Regex Pattern to Find Keywords in MS Word Document using C# .NET | Range Replace IReplacingCallback

I am doing evaluation on Aspose product for keyword searching capabilities. The requirement is to search the given keyword(s) in any type of MS office documents. I saw the Aspose.Words product has Replace function, is there a way to just do find without replace? Thanks!

@g.zhu,

You can use the same Range.Replace method(s) to locate keywords in Word document (without replace).
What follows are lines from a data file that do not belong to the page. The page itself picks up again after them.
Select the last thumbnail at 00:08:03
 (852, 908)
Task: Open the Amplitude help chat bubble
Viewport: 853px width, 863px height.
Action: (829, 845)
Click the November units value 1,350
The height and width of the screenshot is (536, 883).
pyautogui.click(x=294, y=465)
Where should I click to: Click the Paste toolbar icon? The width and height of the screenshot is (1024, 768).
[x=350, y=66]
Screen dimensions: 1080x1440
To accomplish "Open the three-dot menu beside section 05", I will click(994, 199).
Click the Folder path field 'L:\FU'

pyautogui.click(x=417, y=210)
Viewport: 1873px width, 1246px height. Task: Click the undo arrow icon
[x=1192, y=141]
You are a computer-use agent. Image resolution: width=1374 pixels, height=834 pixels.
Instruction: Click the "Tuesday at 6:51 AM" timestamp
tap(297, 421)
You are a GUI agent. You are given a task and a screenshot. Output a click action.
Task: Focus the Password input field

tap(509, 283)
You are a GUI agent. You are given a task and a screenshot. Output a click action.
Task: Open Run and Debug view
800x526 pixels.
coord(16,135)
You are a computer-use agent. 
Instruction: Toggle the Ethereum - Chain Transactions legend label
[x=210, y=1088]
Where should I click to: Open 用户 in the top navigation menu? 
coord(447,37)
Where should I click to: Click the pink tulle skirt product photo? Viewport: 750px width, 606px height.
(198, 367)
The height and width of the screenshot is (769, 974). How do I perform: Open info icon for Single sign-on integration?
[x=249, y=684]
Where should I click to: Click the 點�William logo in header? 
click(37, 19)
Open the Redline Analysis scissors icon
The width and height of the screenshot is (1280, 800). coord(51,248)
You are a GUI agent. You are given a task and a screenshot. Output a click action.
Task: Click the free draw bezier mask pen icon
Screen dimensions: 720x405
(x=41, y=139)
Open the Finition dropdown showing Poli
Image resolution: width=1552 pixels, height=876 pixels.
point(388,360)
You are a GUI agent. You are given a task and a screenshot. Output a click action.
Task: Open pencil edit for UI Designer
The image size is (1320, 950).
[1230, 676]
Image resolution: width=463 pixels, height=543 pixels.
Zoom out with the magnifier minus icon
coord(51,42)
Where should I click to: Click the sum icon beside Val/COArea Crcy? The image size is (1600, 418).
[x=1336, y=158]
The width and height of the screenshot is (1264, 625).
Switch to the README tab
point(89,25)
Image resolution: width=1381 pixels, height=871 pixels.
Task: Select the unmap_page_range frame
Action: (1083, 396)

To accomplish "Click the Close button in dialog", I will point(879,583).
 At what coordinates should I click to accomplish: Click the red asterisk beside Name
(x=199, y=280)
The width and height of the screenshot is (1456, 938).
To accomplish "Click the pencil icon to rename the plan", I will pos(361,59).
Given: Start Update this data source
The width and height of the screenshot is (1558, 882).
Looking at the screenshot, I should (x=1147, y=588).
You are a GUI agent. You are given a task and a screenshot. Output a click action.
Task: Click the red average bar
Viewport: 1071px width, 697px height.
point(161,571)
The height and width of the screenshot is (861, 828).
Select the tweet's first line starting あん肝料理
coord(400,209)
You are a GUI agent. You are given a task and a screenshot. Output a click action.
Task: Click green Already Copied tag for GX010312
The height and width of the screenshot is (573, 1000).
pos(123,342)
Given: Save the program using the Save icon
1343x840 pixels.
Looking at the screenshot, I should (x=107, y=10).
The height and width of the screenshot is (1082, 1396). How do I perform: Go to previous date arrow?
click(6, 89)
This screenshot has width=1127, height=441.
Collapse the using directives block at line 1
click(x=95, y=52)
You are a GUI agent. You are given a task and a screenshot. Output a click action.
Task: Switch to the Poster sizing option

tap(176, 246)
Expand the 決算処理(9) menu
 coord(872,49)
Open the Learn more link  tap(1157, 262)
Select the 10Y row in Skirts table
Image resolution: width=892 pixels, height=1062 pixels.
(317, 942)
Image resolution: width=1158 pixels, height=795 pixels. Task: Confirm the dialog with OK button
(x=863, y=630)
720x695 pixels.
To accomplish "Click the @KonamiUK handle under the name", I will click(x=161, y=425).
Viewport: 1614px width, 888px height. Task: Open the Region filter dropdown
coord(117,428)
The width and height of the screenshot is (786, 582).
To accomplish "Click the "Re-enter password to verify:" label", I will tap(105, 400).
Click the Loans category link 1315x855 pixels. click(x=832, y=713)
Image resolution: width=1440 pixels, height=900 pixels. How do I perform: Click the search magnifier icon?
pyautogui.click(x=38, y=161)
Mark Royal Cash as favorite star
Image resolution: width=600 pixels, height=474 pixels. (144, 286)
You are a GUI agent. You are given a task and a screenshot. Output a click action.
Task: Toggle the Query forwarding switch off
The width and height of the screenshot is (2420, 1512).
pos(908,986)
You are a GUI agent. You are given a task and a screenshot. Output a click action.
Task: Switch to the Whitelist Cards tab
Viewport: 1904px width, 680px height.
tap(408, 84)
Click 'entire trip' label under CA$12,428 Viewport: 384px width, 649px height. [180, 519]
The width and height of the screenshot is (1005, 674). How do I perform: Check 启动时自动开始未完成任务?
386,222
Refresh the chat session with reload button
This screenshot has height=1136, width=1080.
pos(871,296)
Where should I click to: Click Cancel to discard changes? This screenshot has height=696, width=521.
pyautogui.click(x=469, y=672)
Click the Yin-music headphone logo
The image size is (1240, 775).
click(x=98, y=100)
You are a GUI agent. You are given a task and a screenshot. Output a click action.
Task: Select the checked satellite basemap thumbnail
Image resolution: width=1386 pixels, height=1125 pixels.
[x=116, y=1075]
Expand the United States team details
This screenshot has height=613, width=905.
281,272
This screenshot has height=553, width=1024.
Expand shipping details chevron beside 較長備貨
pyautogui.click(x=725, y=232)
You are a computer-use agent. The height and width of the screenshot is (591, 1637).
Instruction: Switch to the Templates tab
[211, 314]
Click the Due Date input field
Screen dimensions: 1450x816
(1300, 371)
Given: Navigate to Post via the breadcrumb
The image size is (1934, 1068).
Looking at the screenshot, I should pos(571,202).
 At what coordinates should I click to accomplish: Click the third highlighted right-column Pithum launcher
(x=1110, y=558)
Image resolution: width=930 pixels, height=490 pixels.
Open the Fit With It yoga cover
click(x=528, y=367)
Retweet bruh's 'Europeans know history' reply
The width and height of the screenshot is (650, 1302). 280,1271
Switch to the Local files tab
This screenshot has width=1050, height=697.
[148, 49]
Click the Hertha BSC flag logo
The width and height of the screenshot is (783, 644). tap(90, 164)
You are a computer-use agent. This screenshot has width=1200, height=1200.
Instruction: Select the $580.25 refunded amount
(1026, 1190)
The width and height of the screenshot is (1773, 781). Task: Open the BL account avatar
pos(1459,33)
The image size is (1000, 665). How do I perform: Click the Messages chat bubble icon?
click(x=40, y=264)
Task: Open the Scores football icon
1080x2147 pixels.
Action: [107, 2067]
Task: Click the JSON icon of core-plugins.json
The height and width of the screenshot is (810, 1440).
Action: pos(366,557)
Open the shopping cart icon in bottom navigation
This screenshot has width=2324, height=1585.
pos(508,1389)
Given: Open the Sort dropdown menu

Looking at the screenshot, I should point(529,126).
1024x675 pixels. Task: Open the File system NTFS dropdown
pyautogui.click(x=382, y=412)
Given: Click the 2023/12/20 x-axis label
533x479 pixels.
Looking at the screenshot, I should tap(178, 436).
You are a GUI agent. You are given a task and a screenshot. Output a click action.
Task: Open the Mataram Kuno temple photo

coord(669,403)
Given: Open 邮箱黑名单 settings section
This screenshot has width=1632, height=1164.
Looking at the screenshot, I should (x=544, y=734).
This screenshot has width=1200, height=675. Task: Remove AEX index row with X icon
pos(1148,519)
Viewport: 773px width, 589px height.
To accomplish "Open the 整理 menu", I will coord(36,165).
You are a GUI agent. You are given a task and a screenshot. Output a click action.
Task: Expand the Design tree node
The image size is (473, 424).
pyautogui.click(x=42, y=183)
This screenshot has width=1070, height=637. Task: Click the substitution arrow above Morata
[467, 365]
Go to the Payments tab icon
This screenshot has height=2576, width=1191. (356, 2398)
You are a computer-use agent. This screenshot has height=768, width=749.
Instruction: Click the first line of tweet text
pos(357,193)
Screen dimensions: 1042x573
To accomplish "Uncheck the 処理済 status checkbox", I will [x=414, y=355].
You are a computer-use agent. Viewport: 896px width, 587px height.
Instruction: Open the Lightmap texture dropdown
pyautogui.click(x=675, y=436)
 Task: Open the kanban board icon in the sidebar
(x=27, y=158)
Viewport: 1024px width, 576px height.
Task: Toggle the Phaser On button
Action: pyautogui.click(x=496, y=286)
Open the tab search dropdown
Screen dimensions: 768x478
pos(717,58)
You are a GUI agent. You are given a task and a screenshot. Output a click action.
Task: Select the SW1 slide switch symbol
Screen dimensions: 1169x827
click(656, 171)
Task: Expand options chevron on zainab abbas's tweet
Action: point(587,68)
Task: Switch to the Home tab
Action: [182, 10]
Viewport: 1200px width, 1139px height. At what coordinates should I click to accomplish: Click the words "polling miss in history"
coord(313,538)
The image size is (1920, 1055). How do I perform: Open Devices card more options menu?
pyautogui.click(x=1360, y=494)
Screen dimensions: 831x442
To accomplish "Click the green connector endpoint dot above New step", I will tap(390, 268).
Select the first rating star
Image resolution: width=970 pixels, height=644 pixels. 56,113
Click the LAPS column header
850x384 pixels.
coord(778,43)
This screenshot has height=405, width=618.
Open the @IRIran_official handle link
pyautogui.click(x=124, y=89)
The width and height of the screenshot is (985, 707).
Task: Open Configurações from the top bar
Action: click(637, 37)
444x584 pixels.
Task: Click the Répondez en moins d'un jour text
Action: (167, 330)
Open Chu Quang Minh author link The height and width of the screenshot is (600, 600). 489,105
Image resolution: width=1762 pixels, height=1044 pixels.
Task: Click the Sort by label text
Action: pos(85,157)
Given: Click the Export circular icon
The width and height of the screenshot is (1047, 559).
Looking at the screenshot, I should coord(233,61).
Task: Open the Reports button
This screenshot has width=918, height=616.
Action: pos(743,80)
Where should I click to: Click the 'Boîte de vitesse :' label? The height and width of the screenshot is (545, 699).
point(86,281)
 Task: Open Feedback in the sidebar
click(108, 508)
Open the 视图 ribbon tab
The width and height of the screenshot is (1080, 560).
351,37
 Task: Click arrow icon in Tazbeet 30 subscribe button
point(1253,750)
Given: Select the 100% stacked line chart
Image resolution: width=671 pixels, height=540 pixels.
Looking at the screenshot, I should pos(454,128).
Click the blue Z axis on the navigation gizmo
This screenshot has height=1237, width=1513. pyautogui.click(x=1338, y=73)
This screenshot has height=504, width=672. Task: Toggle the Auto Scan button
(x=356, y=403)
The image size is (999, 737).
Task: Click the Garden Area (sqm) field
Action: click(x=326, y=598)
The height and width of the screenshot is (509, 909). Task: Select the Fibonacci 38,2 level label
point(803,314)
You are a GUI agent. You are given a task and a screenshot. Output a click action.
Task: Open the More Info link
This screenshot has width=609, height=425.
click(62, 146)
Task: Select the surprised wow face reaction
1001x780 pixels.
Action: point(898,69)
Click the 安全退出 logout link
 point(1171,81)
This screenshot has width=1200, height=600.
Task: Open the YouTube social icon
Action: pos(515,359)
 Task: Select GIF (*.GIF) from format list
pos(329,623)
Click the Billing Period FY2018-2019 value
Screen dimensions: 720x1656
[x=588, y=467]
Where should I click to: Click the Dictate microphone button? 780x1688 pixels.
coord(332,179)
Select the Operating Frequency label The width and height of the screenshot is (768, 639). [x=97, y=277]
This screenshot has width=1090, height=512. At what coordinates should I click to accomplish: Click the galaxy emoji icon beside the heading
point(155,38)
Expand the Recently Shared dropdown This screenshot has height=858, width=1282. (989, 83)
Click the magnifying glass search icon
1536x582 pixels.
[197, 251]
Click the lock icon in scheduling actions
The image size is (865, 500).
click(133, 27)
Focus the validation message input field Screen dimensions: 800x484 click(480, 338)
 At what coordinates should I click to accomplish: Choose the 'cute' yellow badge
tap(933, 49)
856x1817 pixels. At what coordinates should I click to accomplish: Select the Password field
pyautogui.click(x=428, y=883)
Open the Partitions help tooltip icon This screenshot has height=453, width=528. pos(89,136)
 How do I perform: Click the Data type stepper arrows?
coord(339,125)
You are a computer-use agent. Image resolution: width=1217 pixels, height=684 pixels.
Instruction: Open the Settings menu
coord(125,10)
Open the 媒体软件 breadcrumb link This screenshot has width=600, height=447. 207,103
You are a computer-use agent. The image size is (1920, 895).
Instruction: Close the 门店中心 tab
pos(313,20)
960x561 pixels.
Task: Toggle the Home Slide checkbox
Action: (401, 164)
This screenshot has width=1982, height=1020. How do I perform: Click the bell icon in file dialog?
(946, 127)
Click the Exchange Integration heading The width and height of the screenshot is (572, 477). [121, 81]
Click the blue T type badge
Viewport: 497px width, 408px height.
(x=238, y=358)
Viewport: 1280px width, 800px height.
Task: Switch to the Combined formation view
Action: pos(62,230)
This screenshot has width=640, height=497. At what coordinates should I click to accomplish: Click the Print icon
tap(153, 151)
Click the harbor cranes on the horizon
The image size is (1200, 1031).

Please see this sample input Word document and try running the following code:

C# code

Document doc = new Document("E:\\Temp\\input.docx");

ReplaceHandler handler = new ReplaceHandler();
FindReplaceOptions opts = new FindReplaceOptions();
opts.Direction = FindReplaceDirection.Backward;
opts.ReplacingCallback = handler;

string searchPattern = @"\[KW:([^\]]*)\]";
foreach (Paragraph para in doc.GetChildNodes(NodeType.Paragraph, true))
    para.Range.Replace(new Regex(searchPattern), "", opts);

int i = 1;
foreach (string str in handler.list)
    Console.WriteLine(i++ + ". " + str);

private class ReplaceHandler : IReplacingCallback
{
    public ArrayList list = new ArrayList();
    public ReplaceAction Replacing(ReplacingArgs e)
    {
        if (e.MatchNode.ParentNode.NodeType == NodeType.Paragraph)
        {
            // Paragraph para = (Paragraph) e.MatchNode.ParentNode;
            string value = e.Match.Groups[0].Value.Trim();
            list.Add(value);
        }

        // Just Find but do not replace anything
        return ReplaceAction.Skip;
    }
}

You just need to implement IReplacingCallback interface to be able to instruct Aspose.Words for .NET API to skip replacement.

The code uses Regex to find keywords of the following format in Word document:

  • [KW:...anything here...]

Hope, this helps in achieveing what you are looking for.